There was the occasional pomegranate tree along the side of the path. The remaining fruit on those trees had an obscene look about them, the red skin torn apart and dirty and the seeds plucked out by birds.

The walk took us to a small village and a bar.  There was one man behind the bar. He took the order for drinks but looked nonplussed when we asked about food. He shook his head  and said something about this evening.  Looking at our faces he asked if we wanted tapas and then went back inside.

Five minutes later he came out with four plates of deep fried anchovies. They went in a minute. We worried that that might be it and went inside to order another round of drinks. There was a menu on the wall but he shook his head again as he saw us looking at it. He asked about tapas again and we all said yes. There was a local policeman stood at the bar in his green uniform and stiff black staff cap. He held a small rounded glass that looked like it contained brandy.

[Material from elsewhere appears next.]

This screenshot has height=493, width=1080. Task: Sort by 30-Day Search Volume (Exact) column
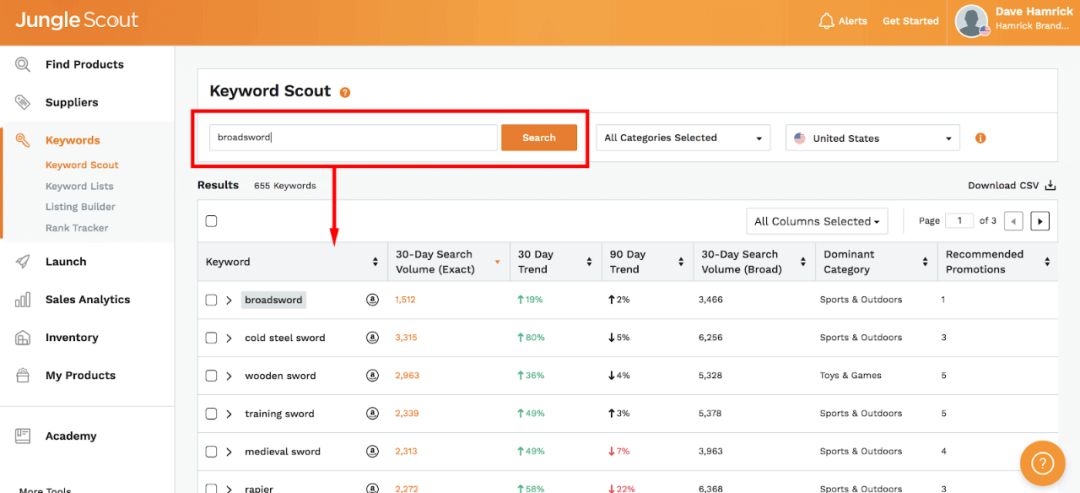tap(497, 262)
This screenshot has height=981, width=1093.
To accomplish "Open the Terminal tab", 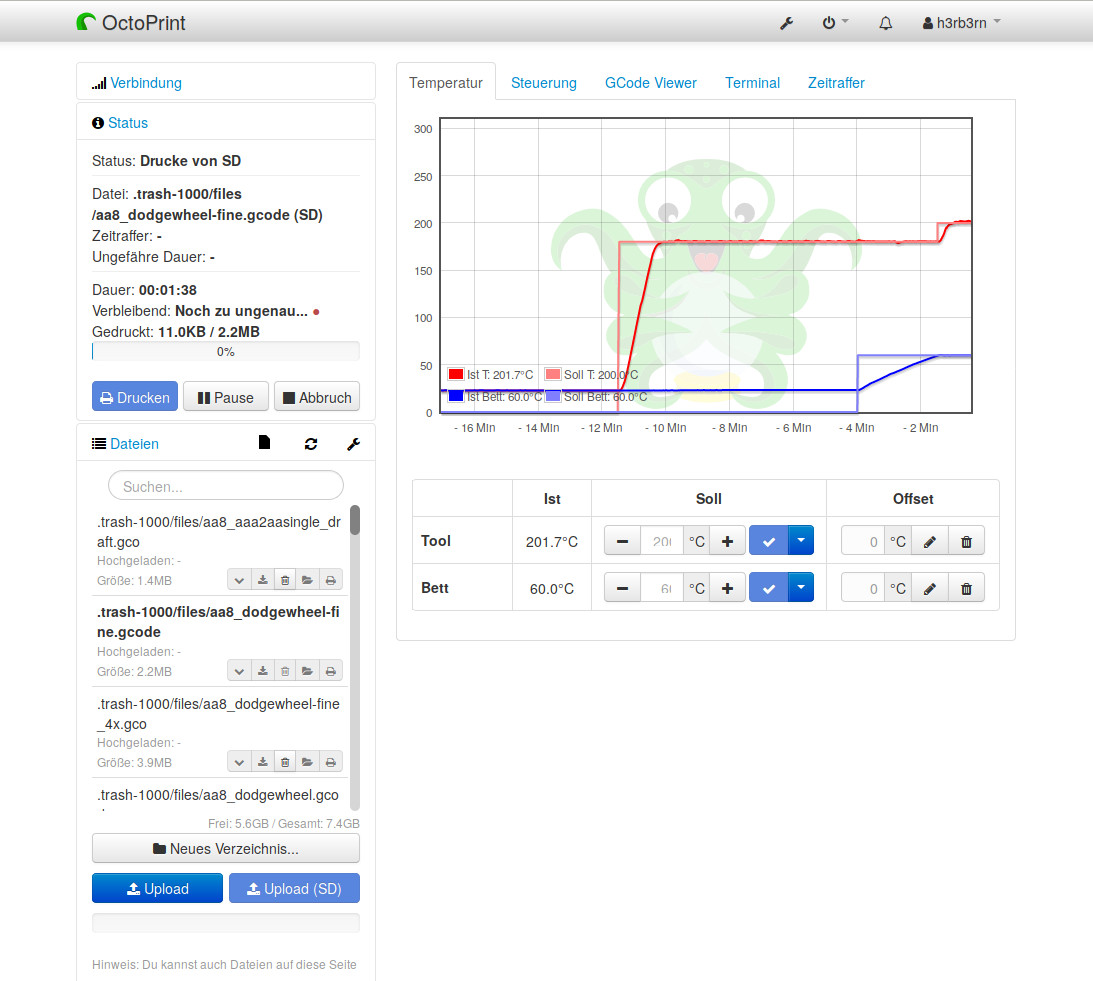I will tap(752, 83).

Five minutes later the man was out again with another four plates. These had slices of black pudding and small bread rolls that had been filled with pieces of pork cooked in tomatoe sauce.

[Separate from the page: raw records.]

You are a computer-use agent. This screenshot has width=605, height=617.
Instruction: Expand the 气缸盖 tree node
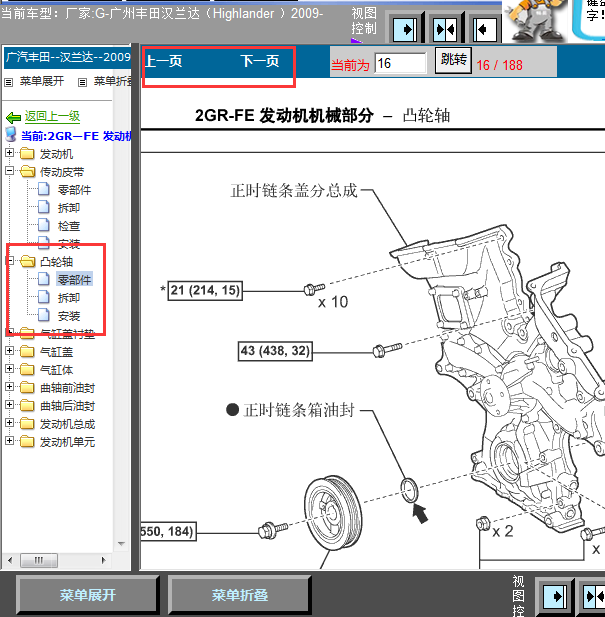[10, 351]
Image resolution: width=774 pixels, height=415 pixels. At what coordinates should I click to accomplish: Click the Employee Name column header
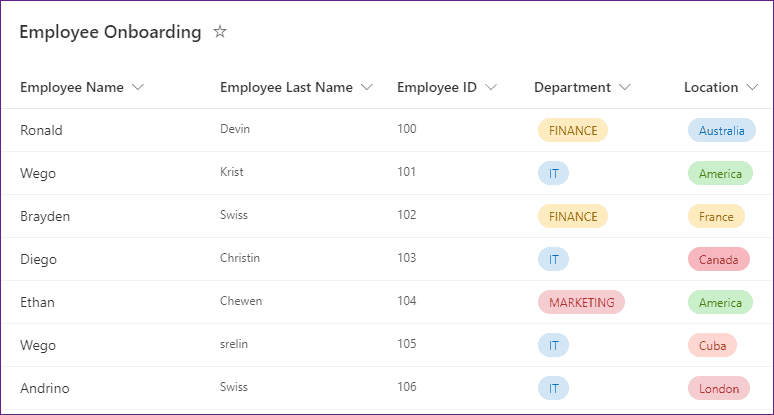[72, 88]
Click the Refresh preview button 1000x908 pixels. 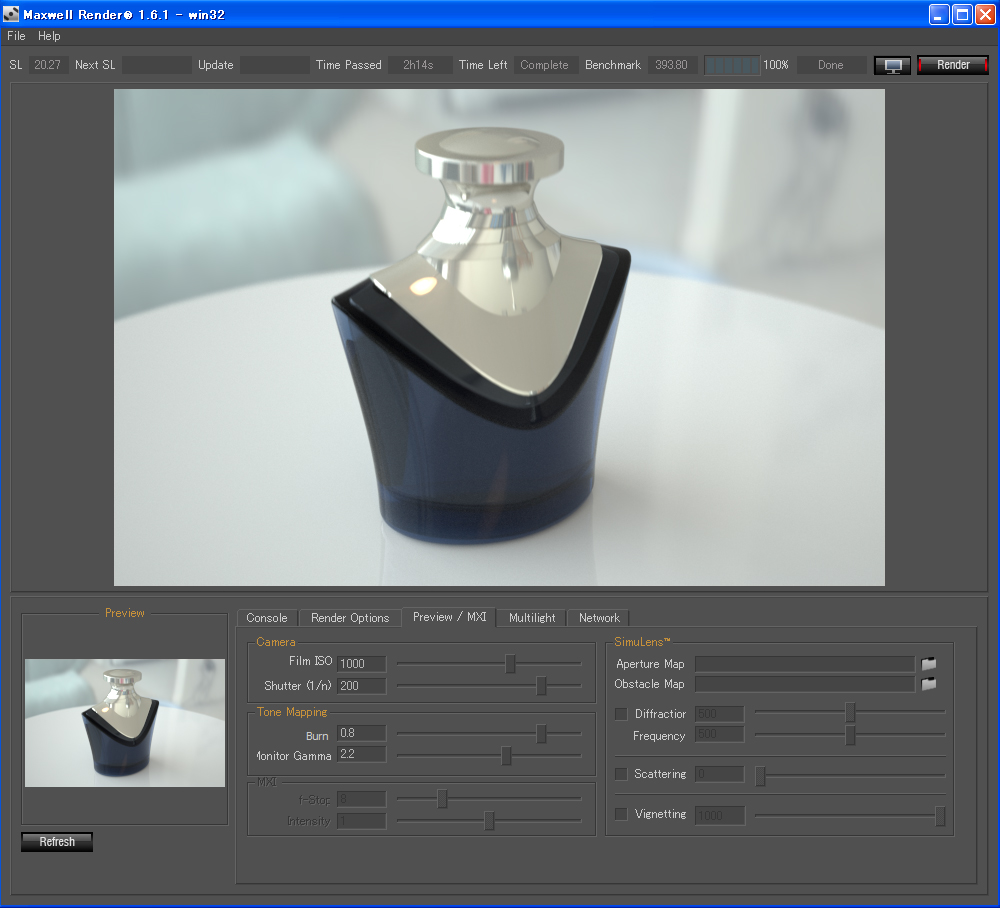57,842
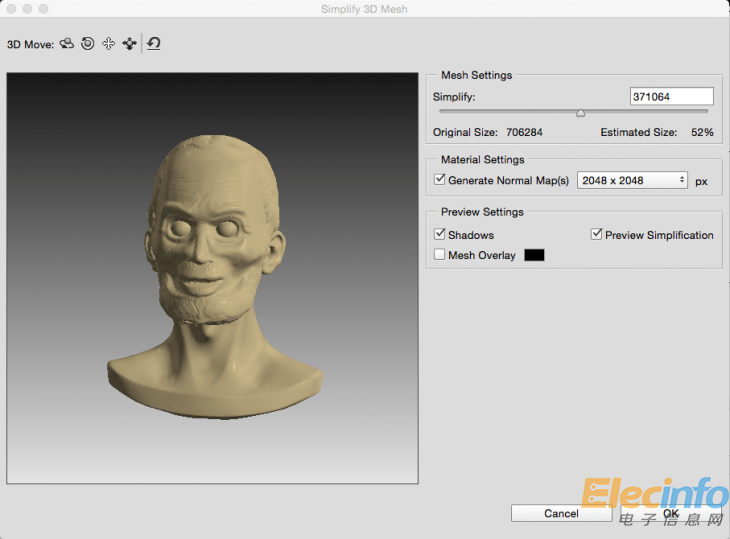
Task: Turn off Preview Simplification
Action: click(x=597, y=235)
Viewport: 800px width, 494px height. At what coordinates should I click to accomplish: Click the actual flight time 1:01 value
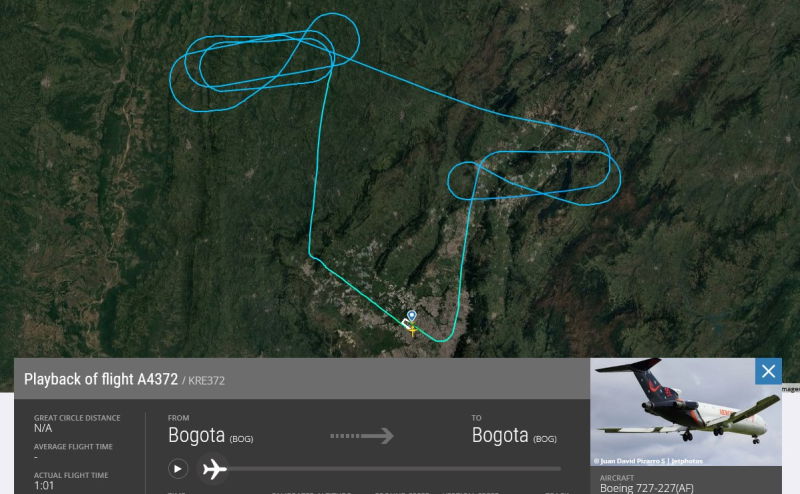point(44,486)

As we had those he brought out another four plates of fried fish  – a mixture of sardines and pices of cod. They had been dusted in flour before being deep fried. The last few plates were of pork – a mixture of thick pieces of bacon and small slices of thinly sliced loin.

It was a a very good lunch.

Thinking about what to cook

Well there is internet access in El Molino so those who follow this thing are going to have to put up with a few bulletins from southern Spain. We are about an hour inland from Malaga and 30 miles west of Granda. The house is an old bakery tucked down amidst the hills which are covered in straight lines of olive trees.

Flying over Spain early this morning we could see snow covering the tops of the mountains and we saw it again driving up from Malaga dusting the tops of the Sierra Nevada in the west. Hopefully there will be clear skies when we go to the Alhambra on Monday and we will have the classic view of the old Moorish palace with the snow covered mountains in the distance.

It was cold when we arrived and I was glad that I had brought my thick Irish wool jumper. But then as the sun sat high in the sky over lunch the air started to warm until you could feel the heat in your face.

There is a pool but it is not heated and the water still carries the cold from the frost that descends at night as whatever warmth may have gathered over the day is lost to the clear sky.

We went shopping this afternoon – mostly to scout out the local supermarket and work out the potential for making Christmas lunch. There were two half suckling pigs that looked tempting – the oven here is big enough to take them both and the old bread oven is still next to the kitchen. Unfortunately it it is not in state to be fired up and is more decorative than functional – but the decoration means that it is now used as a place to store a vast array of large trays and pots – some of which are large enough to accommodate a small pig.

So that is an option. Not too far away the fish counter was overspilling and in the centre there were three blue plastic trays of anchovies silver and quick . You don’t get those in Tesco. They will go down well dusted in flour and paprika and deep fried.